Institutional research has discovered much about what drives collective action to manage common pool resources, including factors such as information availability, risk perceptions, environmental degradation, and efficacy. In a 2017 analysis of collective efforts to manage an invasive plant, the mile-a-minute weed (Mikania micrantha), in subtropical Chitwan, Nepal, we found risk perceptions, reliance on forest resources, and sociodemographic variables (at both household and community forest user group levels) were positively associated with collective action. Researchers have called for studies of sustainable natural resource use that incorporate: social and ecological data, quantitative and qualitative data, larger sample sizes, more sophisticated methods, and/or comparative cases. It has been argued that addressing these areas will improve our ability to generalize findings and produce actionable research.
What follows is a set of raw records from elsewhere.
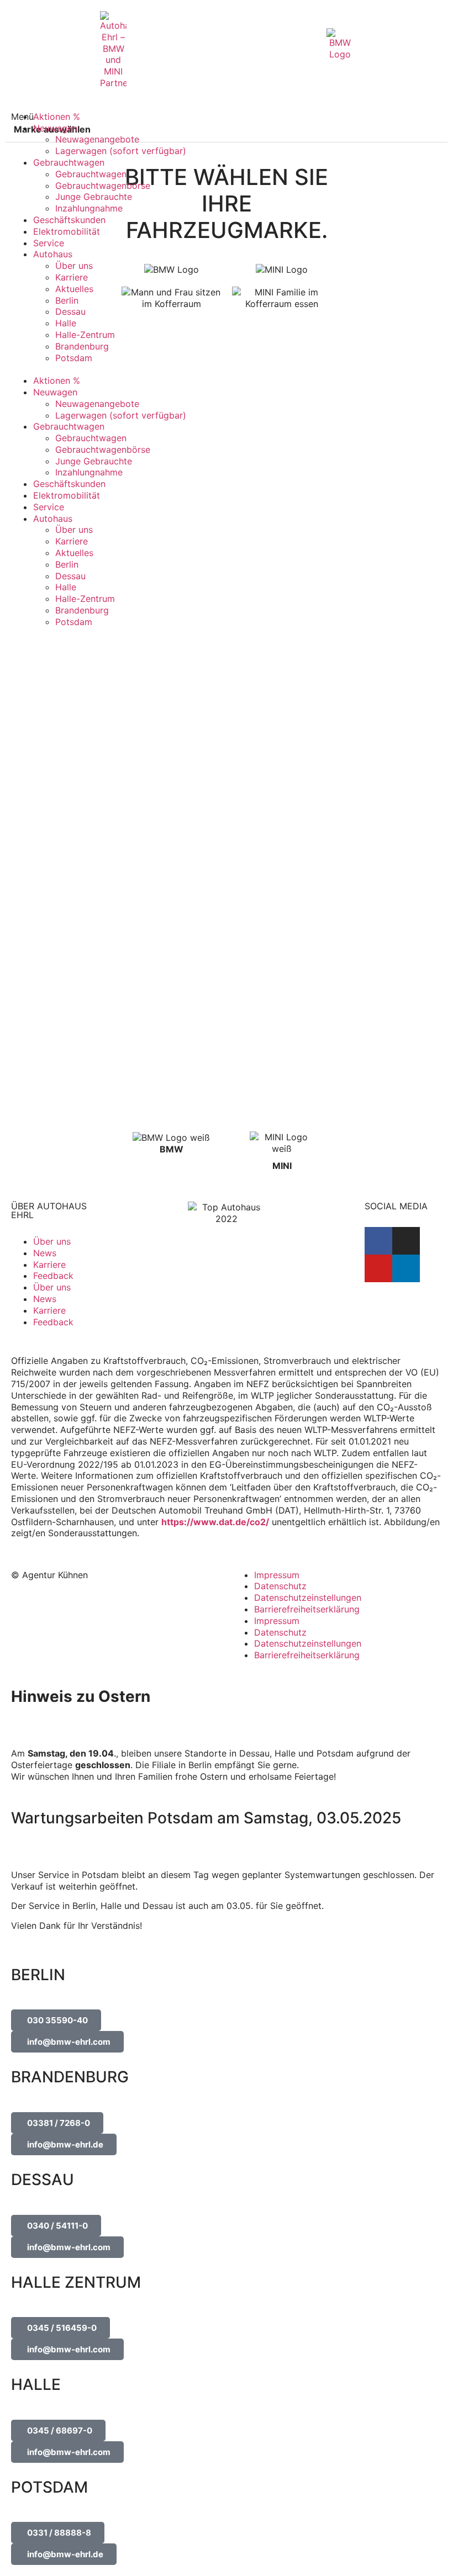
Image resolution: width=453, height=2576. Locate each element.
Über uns (74, 265)
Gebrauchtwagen (68, 162)
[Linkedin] (406, 1268)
In this research, we incorporate social and ecological data to analyze efforts by community members to manage invasive plants (M. micrantha and Chromolaena odorata) present in locally governed community forests in Chitwan. We combine household surveys (N = 1041), ecological surveys (>1000 plots), and spatial data in a Bayesian hierarchical model to explore changes in collective action since initial household surveys in 2014.

Results/Conclusions

The preliminary results identify key drivers of collective action over time, including perceptions of invasive plants within and around Chitwan National Park as harmful and sociodemographic variables. The social-ecological systems approach indicates that household perceptions of the presence of invasive plants are more influential in collective action decisions than the actual, ecologically-measured, presence of the plants. We highlight the policy implications of our findings (e.g., designing policies that motivate collective action and equitable resource management) and add to research proposing that integrating social and ecological data leads to scientific and policy insights not otherwise possible. In addition to furthering our understanding of what motivates collective action, the Bayesian approach offers several benefits to social-ecological systems research, including uncertainty quantification, a particularly useful element for decision makers.